◆ **WHAT IS ASKED**
Rewrite the items from the line containing "MQ 訂位詢問函 (663, 44)" through the line containing "July 2017 (1087, 878)", replacing every "December" with "Dec." and leaving everything else unchanged.

◆ **DATASET RECORDS**

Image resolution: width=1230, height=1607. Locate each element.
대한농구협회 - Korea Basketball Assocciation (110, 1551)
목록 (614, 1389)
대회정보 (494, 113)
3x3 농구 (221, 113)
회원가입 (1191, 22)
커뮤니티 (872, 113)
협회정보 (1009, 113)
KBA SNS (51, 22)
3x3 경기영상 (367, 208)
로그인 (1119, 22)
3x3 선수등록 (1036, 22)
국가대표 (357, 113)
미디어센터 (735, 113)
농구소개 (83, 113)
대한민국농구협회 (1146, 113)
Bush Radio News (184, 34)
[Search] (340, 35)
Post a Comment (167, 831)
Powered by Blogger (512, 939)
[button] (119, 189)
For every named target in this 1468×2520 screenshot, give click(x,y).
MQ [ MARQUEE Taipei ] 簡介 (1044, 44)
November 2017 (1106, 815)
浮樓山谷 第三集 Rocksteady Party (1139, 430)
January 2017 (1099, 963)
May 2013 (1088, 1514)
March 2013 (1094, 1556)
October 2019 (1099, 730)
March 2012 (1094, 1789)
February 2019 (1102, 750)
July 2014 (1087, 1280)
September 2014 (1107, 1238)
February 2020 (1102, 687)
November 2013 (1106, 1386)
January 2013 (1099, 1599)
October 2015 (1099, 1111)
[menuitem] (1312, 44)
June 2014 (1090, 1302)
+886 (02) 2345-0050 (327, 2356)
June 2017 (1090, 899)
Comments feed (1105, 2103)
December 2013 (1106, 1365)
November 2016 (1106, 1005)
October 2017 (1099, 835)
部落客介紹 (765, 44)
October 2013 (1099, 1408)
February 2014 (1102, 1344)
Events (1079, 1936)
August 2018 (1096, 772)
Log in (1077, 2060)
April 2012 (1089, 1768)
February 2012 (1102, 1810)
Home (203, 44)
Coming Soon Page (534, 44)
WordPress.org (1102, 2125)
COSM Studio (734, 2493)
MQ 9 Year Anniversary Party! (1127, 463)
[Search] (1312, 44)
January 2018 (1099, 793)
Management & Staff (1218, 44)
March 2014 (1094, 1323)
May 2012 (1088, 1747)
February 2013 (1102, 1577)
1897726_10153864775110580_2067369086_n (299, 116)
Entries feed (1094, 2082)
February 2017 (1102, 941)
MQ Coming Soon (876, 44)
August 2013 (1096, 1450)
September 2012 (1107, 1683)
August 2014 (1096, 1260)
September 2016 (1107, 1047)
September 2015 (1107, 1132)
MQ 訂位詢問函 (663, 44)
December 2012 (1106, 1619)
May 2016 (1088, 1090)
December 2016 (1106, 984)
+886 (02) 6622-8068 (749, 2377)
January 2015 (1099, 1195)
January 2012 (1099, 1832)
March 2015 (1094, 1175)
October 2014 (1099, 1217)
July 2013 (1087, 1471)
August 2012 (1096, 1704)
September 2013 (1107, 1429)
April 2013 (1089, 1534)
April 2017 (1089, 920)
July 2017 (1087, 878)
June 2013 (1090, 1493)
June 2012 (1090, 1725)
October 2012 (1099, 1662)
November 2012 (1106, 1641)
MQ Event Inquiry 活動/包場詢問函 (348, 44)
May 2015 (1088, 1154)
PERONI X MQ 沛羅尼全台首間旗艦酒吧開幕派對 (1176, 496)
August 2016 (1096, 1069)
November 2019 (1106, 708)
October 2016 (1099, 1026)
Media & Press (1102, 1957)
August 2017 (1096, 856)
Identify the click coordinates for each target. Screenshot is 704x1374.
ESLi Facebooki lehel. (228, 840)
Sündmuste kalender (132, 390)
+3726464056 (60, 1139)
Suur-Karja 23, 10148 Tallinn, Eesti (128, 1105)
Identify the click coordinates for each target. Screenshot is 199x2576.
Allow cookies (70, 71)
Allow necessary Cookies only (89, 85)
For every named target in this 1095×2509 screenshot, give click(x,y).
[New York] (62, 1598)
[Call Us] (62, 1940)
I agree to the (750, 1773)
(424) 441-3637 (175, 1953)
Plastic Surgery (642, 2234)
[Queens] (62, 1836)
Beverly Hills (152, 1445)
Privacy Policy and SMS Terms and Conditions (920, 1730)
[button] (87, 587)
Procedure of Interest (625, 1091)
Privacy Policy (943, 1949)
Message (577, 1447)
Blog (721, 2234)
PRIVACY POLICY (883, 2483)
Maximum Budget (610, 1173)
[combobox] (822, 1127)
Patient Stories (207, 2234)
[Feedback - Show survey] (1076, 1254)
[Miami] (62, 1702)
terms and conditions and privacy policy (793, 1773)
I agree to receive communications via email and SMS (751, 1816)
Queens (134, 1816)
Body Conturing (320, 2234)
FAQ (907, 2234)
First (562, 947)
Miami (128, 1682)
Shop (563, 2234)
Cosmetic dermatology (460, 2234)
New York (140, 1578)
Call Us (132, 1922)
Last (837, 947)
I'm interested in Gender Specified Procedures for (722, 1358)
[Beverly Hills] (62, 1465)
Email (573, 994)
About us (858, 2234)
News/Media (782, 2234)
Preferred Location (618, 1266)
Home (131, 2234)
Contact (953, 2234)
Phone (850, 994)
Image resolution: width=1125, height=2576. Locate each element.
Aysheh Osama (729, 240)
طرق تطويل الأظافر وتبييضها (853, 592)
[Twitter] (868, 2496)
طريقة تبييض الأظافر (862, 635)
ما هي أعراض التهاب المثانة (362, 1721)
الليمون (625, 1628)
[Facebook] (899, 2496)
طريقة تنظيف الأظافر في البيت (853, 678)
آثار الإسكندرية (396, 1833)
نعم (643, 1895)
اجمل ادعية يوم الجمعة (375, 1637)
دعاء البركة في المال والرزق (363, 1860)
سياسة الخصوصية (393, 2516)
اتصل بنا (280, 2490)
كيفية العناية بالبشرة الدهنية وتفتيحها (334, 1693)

◆ **THE OUTPUT**
MQ 訂位詢問函 (663, 44)
Dec. 2012 (1106, 1619)
May 2016 (1088, 1090)
Dec. 2016 (1106, 984)
+886 (02) 6622-8068 (749, 2377)
January 2015 (1099, 1195)
January 2012 (1099, 1832)
March 2015 (1094, 1175)
October 2014 (1099, 1217)
July 2013 (1087, 1471)
August 2012 (1096, 1704)
September 2013 (1107, 1429)
April 2013 (1089, 1534)
April 2017 (1089, 920)
July 2017 (1087, 878)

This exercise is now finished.